La mer est ton miroir ; tu contemples ton âme
Le poète avec un art consommé donne à son vers la structure d’un miroir où l’âme et la mer se reflètent.
Rappelons les derniers vers de La Musique :
…D’autres fois, calme plat, grand miroir
De mon désespoir !
Et dans L’Héautontimoroumênos :
Je suis le sinistre miroir
Où la mégère se regarde.
Ici, comme dans L’Irrémédiable : le poète s'identifie avec le miroir, en un tête-à-tête diabolique d'où il ne sortira plus :
Tête-à-tête sombre et limpide
Qu'un cœur devenu son miroir !
Puits de Vérité, clair et noir,
Où tremble une étoile livide,
Le poème en prose Le Miroir atteste de l’importance de ce thème chez Baudelaire.
De même on trouverait de nombreuses occurrences du miroir chez Verlaine, Mallarmé, Victor Hugo.
Alors, on pourrait s’étonner que le mot miroir soit un hapax dans l’oeuvre de Rimbaud.
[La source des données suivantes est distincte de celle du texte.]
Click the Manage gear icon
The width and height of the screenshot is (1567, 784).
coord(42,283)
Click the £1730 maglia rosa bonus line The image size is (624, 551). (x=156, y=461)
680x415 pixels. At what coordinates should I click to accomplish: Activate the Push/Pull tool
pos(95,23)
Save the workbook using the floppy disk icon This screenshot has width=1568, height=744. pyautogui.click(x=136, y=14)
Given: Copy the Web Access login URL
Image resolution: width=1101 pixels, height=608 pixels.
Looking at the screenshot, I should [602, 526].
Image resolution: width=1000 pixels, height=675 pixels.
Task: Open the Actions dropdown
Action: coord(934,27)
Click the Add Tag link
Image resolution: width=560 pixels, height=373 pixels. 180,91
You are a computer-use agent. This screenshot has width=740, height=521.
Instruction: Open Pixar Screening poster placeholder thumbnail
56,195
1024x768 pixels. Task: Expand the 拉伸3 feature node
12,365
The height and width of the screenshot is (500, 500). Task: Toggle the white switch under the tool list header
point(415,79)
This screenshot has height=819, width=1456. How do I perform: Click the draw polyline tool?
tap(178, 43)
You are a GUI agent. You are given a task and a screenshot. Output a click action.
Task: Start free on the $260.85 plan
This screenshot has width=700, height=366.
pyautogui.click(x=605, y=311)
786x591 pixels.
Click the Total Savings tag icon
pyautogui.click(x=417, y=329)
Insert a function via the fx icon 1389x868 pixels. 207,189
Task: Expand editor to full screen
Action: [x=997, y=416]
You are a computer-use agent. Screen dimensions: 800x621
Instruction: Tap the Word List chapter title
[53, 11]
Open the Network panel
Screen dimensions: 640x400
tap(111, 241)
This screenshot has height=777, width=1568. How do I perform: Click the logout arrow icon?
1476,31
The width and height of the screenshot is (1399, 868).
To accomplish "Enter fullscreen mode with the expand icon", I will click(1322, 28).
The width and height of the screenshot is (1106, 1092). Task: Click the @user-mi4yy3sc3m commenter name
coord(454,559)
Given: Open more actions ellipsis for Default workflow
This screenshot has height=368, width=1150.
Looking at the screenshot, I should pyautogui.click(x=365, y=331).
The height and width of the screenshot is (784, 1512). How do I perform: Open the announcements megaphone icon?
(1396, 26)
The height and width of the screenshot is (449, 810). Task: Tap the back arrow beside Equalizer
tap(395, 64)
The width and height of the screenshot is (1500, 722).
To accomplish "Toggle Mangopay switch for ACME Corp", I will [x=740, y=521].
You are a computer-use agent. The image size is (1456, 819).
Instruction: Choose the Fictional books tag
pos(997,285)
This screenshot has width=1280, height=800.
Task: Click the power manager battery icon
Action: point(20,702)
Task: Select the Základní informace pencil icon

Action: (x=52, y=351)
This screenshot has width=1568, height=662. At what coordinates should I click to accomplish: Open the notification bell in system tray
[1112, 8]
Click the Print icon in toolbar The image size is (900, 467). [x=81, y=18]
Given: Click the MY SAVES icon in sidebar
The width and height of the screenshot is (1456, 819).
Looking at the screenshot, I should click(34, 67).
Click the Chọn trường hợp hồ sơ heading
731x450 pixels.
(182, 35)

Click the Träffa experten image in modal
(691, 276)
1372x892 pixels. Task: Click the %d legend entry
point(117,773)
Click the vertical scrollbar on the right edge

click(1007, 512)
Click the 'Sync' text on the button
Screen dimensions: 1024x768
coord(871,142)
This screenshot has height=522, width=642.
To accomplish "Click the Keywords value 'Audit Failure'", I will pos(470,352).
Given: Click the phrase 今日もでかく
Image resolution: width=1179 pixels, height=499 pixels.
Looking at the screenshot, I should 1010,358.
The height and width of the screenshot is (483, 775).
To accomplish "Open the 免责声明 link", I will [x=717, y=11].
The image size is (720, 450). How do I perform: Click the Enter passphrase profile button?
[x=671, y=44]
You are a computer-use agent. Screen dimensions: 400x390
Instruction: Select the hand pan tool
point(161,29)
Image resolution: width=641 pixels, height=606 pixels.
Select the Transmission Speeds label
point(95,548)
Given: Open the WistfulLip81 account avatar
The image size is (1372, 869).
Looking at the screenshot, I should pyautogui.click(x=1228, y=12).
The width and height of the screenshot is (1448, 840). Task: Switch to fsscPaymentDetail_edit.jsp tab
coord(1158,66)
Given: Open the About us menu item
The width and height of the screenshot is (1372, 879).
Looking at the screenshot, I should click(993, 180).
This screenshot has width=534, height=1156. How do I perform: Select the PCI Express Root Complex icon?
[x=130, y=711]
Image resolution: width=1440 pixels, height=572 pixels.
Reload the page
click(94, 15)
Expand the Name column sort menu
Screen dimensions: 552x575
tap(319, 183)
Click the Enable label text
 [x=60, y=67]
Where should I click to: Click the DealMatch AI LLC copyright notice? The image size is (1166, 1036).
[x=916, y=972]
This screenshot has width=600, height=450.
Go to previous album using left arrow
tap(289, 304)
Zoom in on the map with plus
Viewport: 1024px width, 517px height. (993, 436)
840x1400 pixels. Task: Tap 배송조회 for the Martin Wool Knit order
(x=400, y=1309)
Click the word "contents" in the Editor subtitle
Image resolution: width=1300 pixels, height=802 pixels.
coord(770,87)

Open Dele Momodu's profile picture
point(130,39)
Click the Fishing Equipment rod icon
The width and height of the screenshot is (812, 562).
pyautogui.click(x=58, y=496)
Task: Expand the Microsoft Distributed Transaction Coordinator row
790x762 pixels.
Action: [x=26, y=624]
Sauf erreur on ne le trouve qu’une fois dans Mémoire ( ou Famille maudite) sous la forme d’un terne miroir :
au midi prompte son terne miroir, jalouse
au ciel gris de chaleur la Sphère rose et chère
Cette singularité de Rimbaud a-t-elle une explication ?
Sans doute Madame Rimbaud possédait dans sa maison des miroirs. Arthur pouvait ainsi s’observer tous le matins devant sa glace. L’image de son « moi » dans un miroir révélait une image qui est celle d’un autre et qui a pu inspirer le fameux « Je est un autre ».
Mais pourquoi le miroir serait terne ?
Rimbaud craignait-il de voir son image qui se modifiait de 1869 à 1872 ?
Laissons pour l’instant ses interrogations auquel un critique pourra un jour répondre.